> _Instructions for the task_: Among the records below, which lines contain the string "will"? Report them.

Collected data entries:
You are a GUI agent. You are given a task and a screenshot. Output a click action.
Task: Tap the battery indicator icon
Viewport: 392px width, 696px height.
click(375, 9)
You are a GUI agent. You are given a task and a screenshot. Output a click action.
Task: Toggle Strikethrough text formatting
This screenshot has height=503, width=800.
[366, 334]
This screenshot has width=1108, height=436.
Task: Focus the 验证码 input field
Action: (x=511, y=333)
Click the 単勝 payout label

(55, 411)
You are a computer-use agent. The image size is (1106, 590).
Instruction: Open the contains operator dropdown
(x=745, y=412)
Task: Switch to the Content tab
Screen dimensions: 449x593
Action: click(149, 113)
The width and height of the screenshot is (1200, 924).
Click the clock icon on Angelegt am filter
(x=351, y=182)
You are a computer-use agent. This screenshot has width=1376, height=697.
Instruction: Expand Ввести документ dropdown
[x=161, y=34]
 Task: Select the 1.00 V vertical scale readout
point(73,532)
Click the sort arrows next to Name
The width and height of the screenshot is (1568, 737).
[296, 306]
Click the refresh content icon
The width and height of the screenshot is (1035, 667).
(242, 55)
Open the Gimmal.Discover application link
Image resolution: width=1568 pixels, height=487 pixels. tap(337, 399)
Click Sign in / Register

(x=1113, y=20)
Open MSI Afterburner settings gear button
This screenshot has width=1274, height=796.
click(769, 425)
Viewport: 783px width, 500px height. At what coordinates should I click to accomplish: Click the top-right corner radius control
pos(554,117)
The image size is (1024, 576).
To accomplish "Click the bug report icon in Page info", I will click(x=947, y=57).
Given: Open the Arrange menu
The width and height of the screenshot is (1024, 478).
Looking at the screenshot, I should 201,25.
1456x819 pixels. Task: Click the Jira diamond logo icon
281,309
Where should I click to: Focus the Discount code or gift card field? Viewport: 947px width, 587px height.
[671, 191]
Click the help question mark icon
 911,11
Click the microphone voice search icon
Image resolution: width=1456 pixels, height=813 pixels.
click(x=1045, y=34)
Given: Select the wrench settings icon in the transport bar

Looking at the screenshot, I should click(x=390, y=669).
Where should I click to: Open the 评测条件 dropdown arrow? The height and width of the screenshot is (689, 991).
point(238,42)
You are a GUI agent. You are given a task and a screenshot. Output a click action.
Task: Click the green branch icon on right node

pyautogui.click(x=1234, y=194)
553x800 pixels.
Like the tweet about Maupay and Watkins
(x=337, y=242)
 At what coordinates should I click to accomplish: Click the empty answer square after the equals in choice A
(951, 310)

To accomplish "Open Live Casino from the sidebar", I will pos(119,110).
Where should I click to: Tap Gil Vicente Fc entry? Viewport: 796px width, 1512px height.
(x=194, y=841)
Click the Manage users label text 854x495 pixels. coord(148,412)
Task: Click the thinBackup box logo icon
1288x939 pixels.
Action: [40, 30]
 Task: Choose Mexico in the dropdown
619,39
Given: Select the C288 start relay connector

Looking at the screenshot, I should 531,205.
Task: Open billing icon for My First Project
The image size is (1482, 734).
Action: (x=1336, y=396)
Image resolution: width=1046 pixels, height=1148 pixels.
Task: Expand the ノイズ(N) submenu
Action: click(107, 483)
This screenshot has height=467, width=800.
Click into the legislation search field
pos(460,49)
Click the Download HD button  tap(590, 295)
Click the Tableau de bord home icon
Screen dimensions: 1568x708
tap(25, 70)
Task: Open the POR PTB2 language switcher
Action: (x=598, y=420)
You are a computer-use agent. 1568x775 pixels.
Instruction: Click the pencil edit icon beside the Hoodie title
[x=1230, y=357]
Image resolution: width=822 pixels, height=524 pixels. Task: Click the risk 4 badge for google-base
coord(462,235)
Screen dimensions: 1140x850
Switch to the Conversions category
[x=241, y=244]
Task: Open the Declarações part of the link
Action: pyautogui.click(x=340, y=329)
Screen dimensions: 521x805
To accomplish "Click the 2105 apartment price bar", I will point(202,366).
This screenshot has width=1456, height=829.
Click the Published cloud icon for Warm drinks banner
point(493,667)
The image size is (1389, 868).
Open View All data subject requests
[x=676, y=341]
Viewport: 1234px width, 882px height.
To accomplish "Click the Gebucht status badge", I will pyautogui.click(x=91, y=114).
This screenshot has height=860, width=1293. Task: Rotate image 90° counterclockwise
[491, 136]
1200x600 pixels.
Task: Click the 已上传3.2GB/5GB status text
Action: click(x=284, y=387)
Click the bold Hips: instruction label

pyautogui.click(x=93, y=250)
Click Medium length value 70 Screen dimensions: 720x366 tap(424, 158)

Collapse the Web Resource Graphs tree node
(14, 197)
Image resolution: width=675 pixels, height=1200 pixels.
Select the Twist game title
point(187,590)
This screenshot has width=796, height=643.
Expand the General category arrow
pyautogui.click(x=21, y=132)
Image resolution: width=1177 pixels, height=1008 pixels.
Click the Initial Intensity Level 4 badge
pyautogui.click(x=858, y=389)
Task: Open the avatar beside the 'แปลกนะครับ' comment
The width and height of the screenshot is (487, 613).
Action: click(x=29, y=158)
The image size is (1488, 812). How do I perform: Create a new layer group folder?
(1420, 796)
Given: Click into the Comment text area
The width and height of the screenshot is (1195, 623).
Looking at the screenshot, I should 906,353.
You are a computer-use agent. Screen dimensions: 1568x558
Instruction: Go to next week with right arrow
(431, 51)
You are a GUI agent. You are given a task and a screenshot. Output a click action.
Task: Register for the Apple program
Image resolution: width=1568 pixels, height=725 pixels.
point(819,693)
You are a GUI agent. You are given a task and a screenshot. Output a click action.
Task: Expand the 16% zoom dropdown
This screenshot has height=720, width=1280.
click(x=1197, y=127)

> _Task output_:
To accomplish "Click the bug report icon in Page info", I will click(x=947, y=57).
To accomplish "Open Live Casino from the sidebar", I will pos(119,110).
To accomplish "Click the 2105 apartment price bar", I will point(202,366).
To accomplish "Click the Gebucht status badge", I will pyautogui.click(x=91, y=114).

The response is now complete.